Ticket #176 (new defect)

Opened 10 months ago

Last modified 3 months ago

'buildbot reconfig' causes WebStatus to give tracebacks for awhile

Reported by: bhearsum Assigned to:
Priority: major Milestone: undecided
Component: statusplugins-web Version: 0.7.6
Keywords: Cc: dustin, thatch, ijon

Description

After doing a reconfig, even one that doesn't change anything, WebStatus? stops working for a few minutes. It then magically starts working again. There's nothing in the log to indicate how it recovered. Here's the traceback:

File "/tools/twisted-2.4.0/lib/python2.5/site-packages/twisted/web/server.py", line 160, in process

self.render(resrc)

File "/tools/twisted-2.4.0/lib/python2.5/site-packages/twisted/web/server.py", line 167, in render

body = resrc.render(self)

File "/tools/buildbot/lib/python2.5/site-packages/buildbot/status/web/base.py", line 210, in render

data = self.content(request)

File "/tools/buildbot/lib/python2.5/site-packages/buildbot/status/web/base.py", line 245, in content

data += self.fillTemplate(s.header, request)

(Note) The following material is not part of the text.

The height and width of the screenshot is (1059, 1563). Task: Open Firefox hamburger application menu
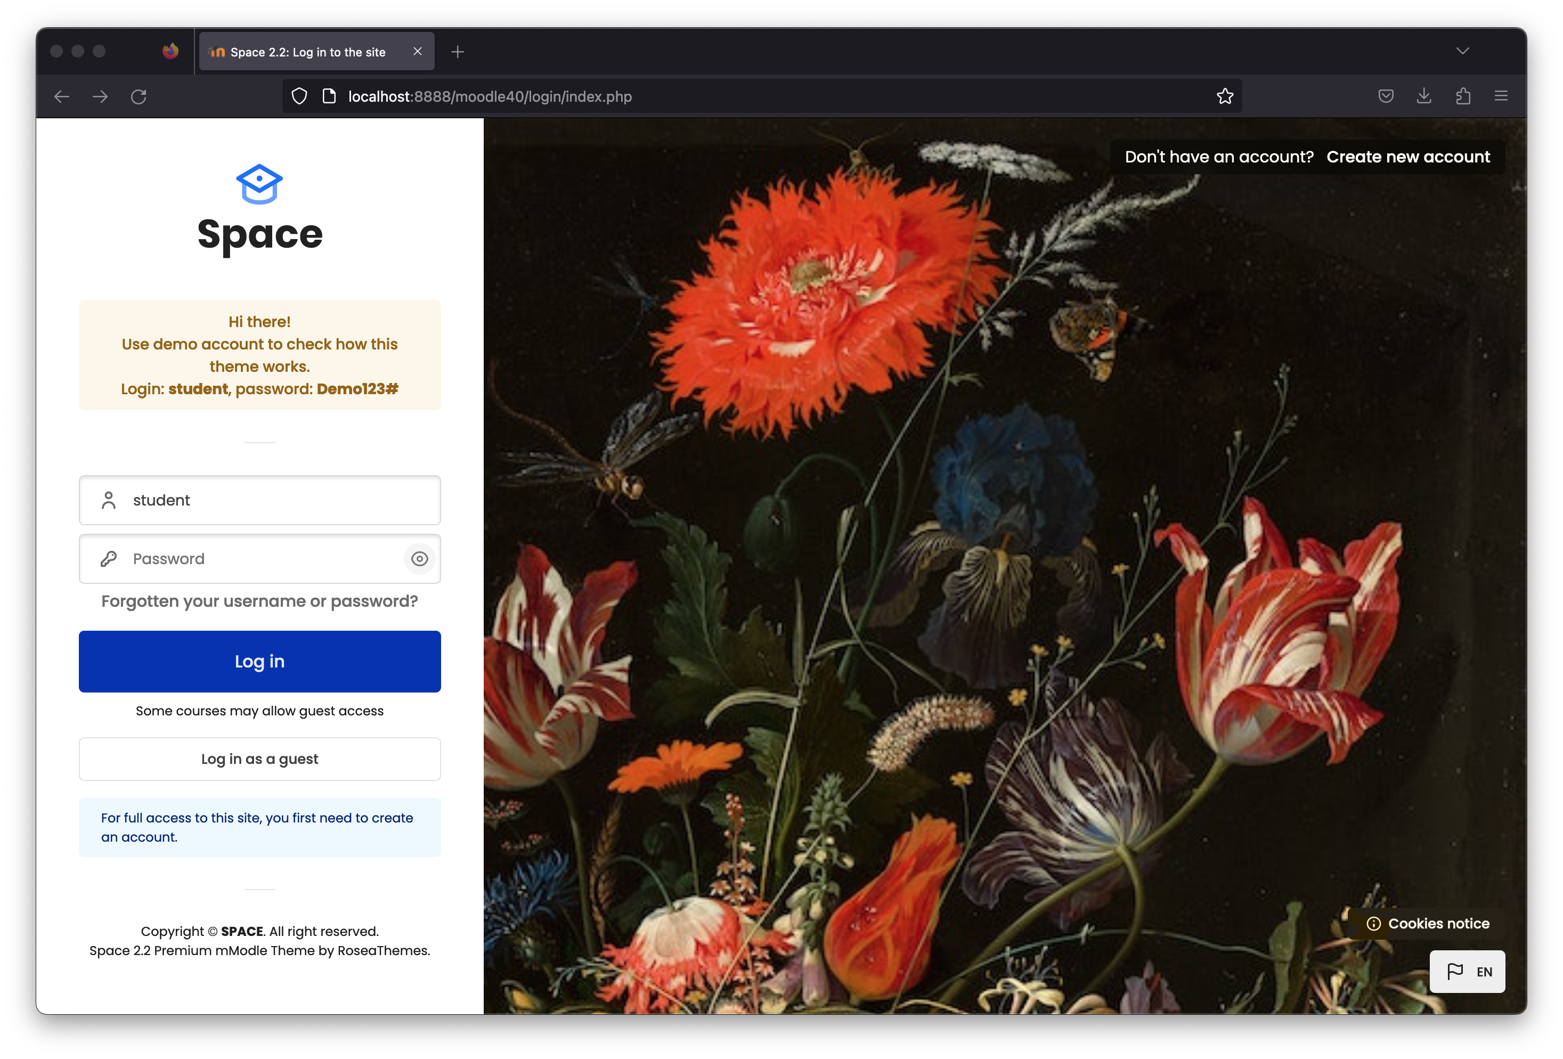coord(1500,96)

File "/tools/buildbot/lib/python2.5/site-packages/buildbot/status/web/base.py", line 239, in fillTemplate

valuestitle? = self.getTitle(request)

File "/tools/buildbot/lib/python2.5/site-packages/buildbot/status/web/waterfall.py", line 417, in getTitle

status = self.getStatus(request)

File "/tools/buildbot/lib/python2.5/site-packages/buildbot/status/web/base.py", line 220, in getStatus

return request.site.buildbot_service.getStatus()

File "/tools/buildbot/lib/python2.5/site-packages/buildbot/status/web/baseweb.py", line 458, in getStatus

return self.parent.getStatus()

<type 'exceptions.AttributeError?'>: 'NoneType?' object has no attribute 'getStatus'

Change History

02/06/08 13:01:23 changed by bhearsum

It turns out that I can't consistently reproduce this. It only seems to happen with one of my Buildbots.

02/17/08 10:05:07 changed by dustin

  • cc set to dustin.

The reconfig operation is pretty dark magic. It involves divorcing 'old' objects from the object graph, but if they are still in use (e.g., by the web), then problems will ensue. In this case, for example, the web service has been divorced from its parent service. I'm not sure there's a good fix for this problem.

03/12/08 06:23:35 changed by thatch

  • cc changed from dustin to dustin, thatch.

03/18/08 17:42:07 changed by ijon

  • cc changed from dustin, thatch to dustin, thatch, ijon.

Identical to #139.

04/11/08 07:20:12 changed by bhearsum

I've now noticed that if I reload a ton of times (by holding down the keyboard shortcut for 'reload') - it comes back immediately.

04/28/08 15:49:30 changed by warner

I'm seeing this a lot at work too.

07/02/08 02:56:38 changed by dbailey

I get this relatively consistently.

The most recent occurrence was when I updated the master.cfg file to change the FileUpload? step on the 3 builders defined to use a WithProperties? to set the filename.

Only solution in most of the cases I encounter is to complete restart the buildbot master.

08/20/08 06:53:44 changed by dustin

I see this too. My theory is that my browser is using HTTP/1.1 with connection caching, and I'm still connected to the old status object. I'm not sure there's a good solution to this.

08/21/08 03:08:27 changed by dbailey

cache-Control directive may solve the problem.

http://www.w3.org/Protocols/rfc2616/rfc2616-sec14.html Look for 14.9

I haven't checked to see if the necessary HTTP headers can be set by buildbot, but since it's using twisted for its own web server, I'm assuming it should be possible.

I haven't read the options in detail to see if there is a nice option to inform browsers that they should ignore any cached output prior to a given time/date (i.e update that value after any reconfig).

The alternative is to request the browser to disable caching.

08/21/08 06:17:12 changed by dustin

hmm, I don't like the idea of disabling connection caching altogether just to fix this bug. If anything, this is a bug in twisted -- not terminating existing connections when the service is shut down.

Another solution may be to delay removing the old WebStatus? object from the service hierarchy for some longish time like 5 minutes.